Anti e filo americanismo
 I luoghi comuni

Alessandro Portelli

il manifesto 20 ottobre 2001

   " Cosa vuoi che ti dica... è difficile conciliare l'anima antiamericana che la Lega ha sempre avuto con il fatto che oggi ti devi schierare per forza." Così parla Giuseppe Baiocchi, direttore di La Padania, quotidiano della Lega Nord, partito governativo (il manifesto, 18 ottobre). Mentre infuriano le critiche all'"antiamericanismo" dei ragazzi che hanno marciato da Perugia ad Assisi in jeans e al suono del rock, antiamericani ben più viscerali e molto più ignoranti si preparano a marciare a sostegno della guerra in una marea di bandiere a stelle e strisce. E poi dicono che in contraddizione sono gli altri.

◆ **Righe**:
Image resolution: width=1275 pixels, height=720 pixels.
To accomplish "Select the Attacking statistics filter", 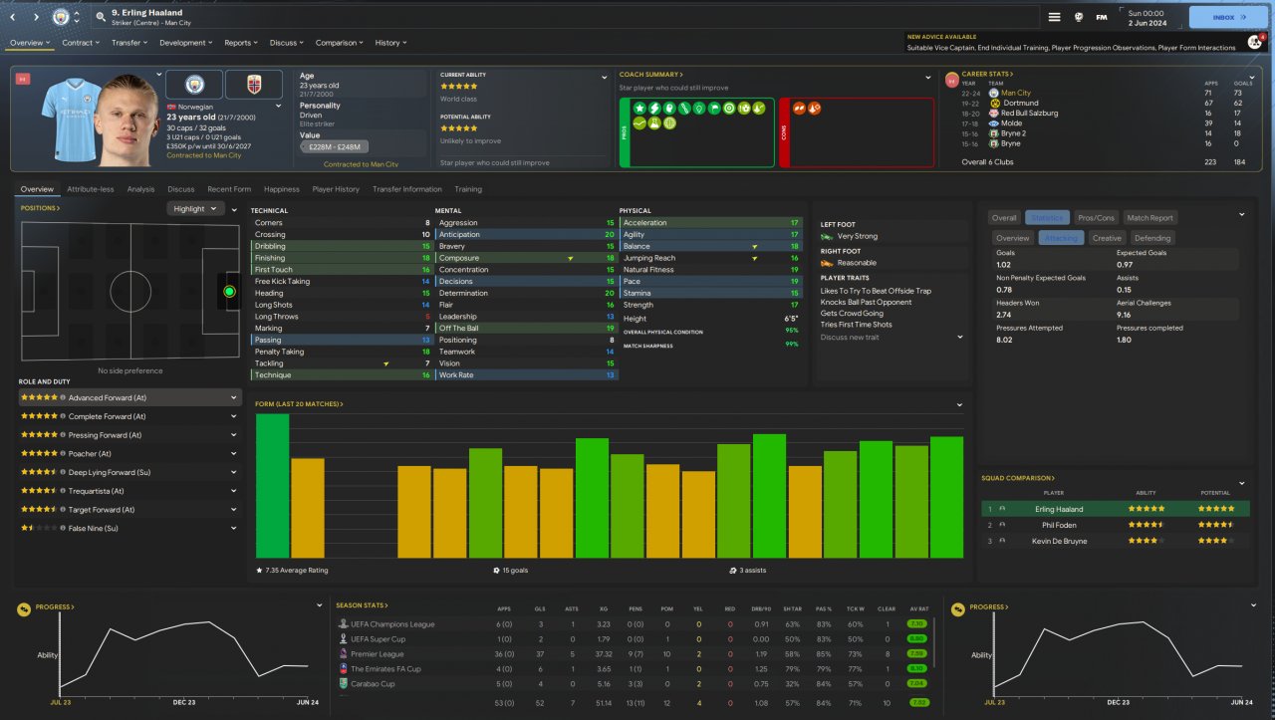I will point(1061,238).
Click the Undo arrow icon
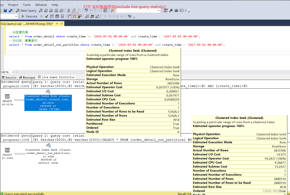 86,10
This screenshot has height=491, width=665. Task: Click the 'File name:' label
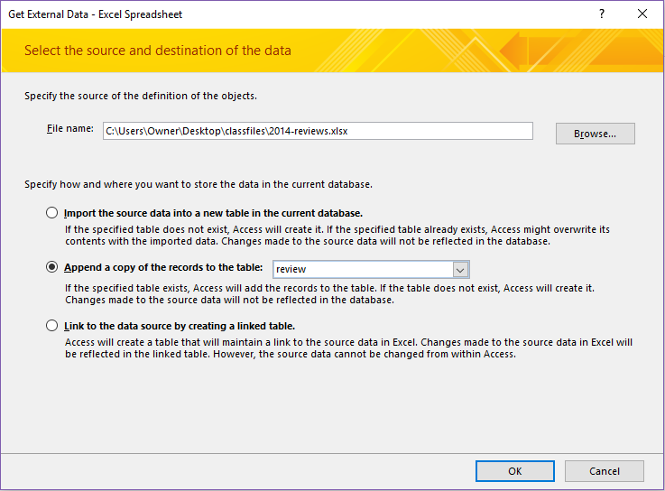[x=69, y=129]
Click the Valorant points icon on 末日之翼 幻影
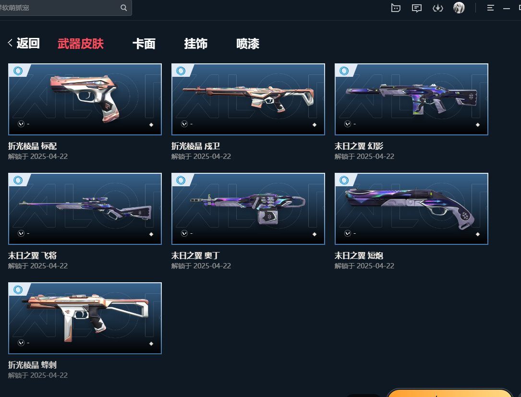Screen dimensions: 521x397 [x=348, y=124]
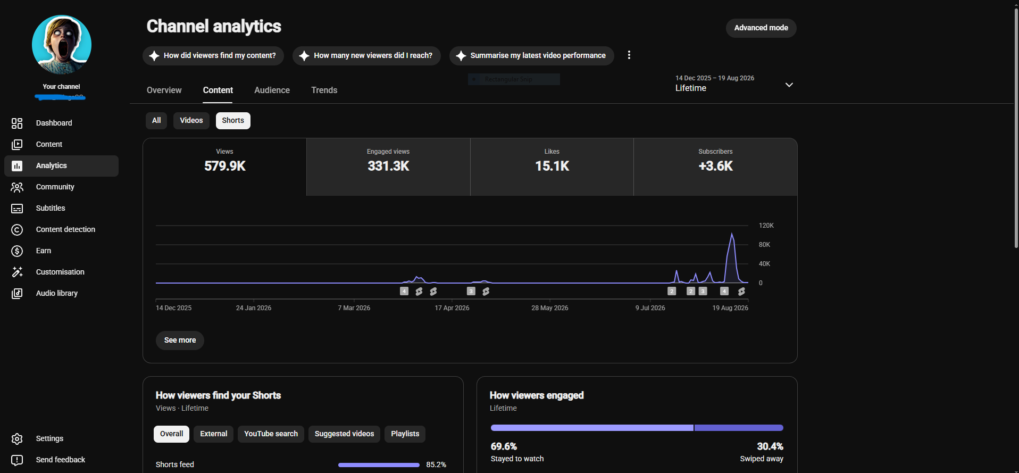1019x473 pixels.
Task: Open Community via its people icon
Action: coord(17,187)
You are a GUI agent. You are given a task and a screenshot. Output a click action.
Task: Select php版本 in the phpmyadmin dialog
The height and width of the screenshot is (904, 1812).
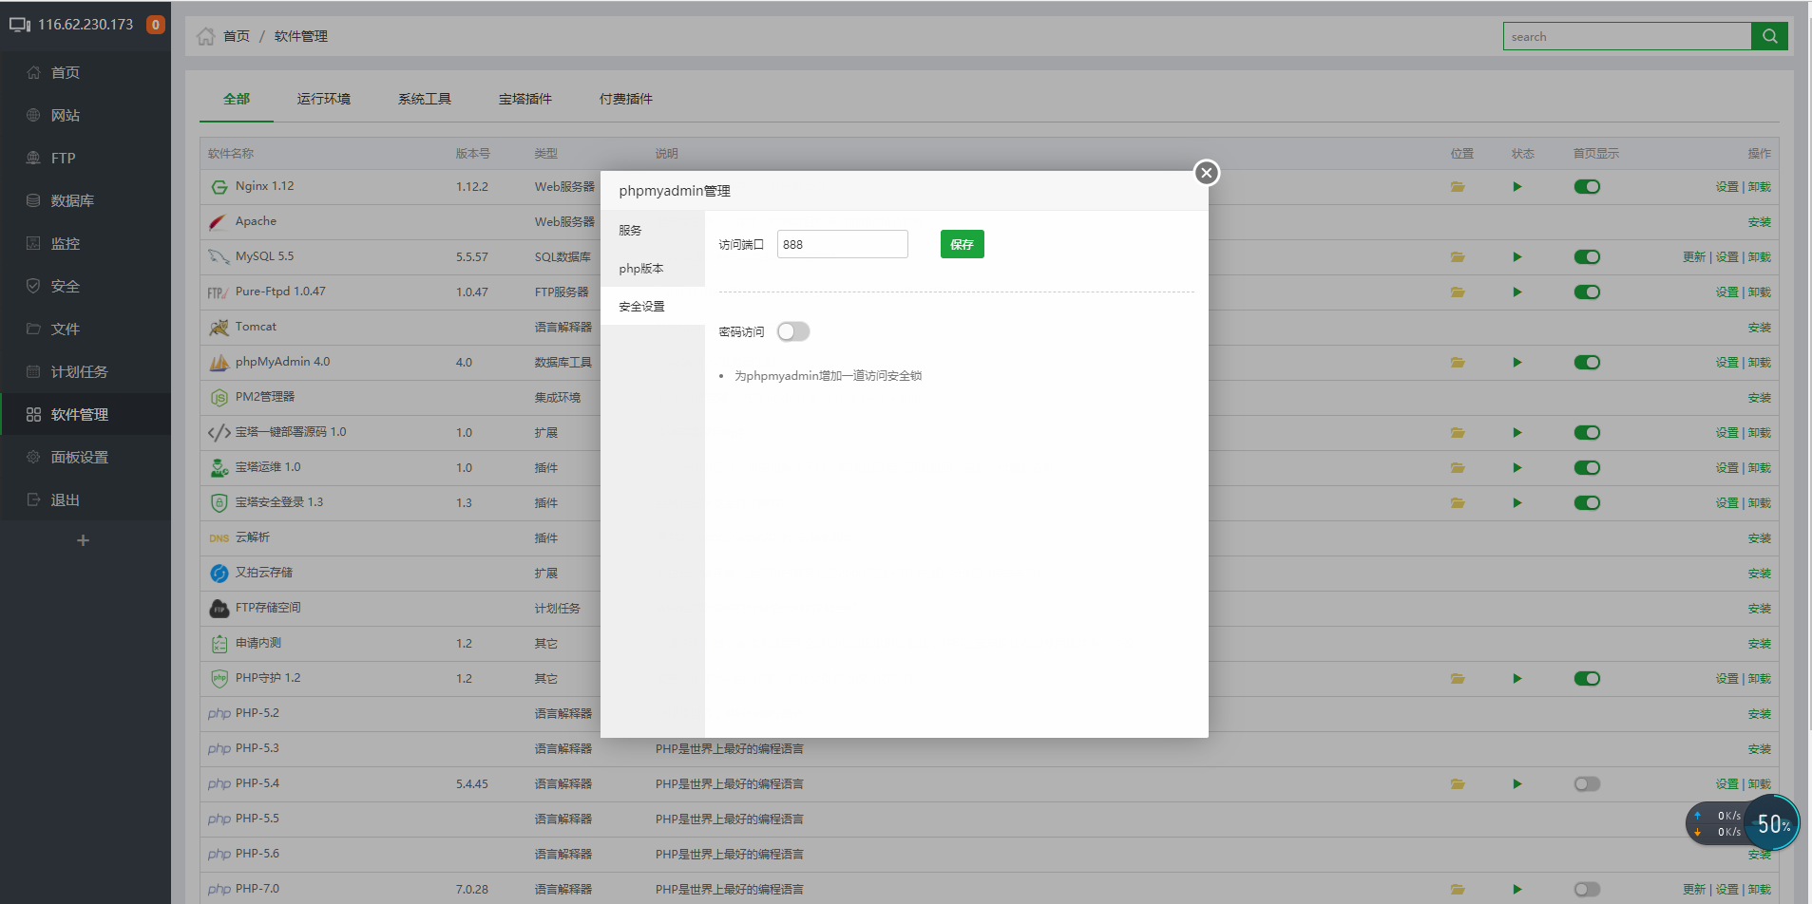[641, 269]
--
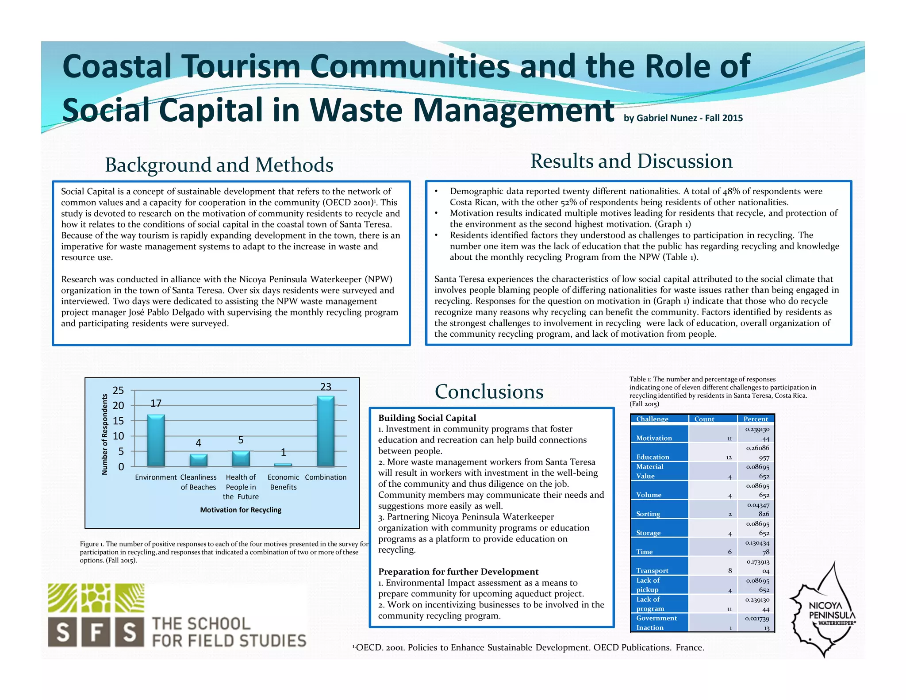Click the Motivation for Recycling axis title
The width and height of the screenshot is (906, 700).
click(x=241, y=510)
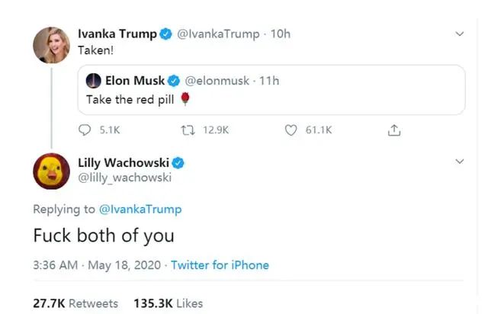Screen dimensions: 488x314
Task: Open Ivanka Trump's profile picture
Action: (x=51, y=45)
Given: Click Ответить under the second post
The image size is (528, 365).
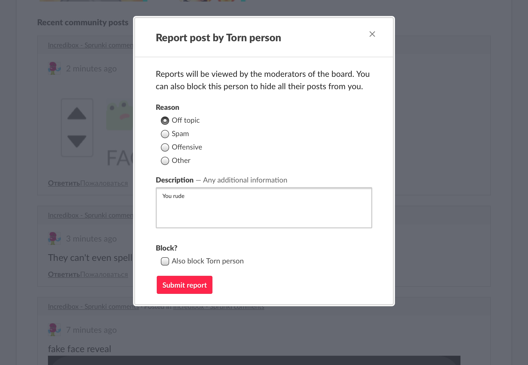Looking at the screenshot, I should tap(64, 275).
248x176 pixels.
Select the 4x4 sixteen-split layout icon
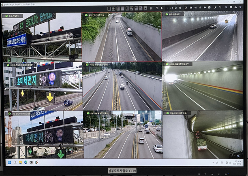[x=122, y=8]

◆ **Cosa fare**:
1. Rispondi a queste domande sul brano:
(a) Quale incarico ricopre Giuseppe Baiocchi?
(b) In quale giornale e in quale data è uscito il brano?
(c) Da dove a dove hanno marciato i ragazzi?
2. Trascrivi dal brano, senza alcuna modifica, il tratto che comincia con "il manifesto 20" e finisce con "sono gli altri.".

◆ **Risposte**:
1.
(a) È direttore di La Padania, quotidiano della Lega Nord.
(b) Su il manifesto, il 20 ottobre 2001.
(c) Da Perugia ad Assisi.

2.
il manifesto 20 ottobre 2001

   " Cosa vuoi che ti dica... è difficile conciliare l'anima antiamericana che la Lega ha sempre avuto con il fatto che oggi ti devi schierare per forza." Così parla Giuseppe Baiocchi, direttore di La Padania, quotidiano della Lega Nord, partito governativo (il manifesto, 18 ottobre). Mentre infuriano le critiche all'"antiamericanismo" dei ragazzi che hanno marciato da Perugia ad Assisi in jeans e al suono del rock, antiamericani ben più viscerali e molto più ignoranti si preparano a marciare a sostegno della guerra in una marea di bandiere a stelle e strisce. E poi dicono che in contraddizione sono gli altri.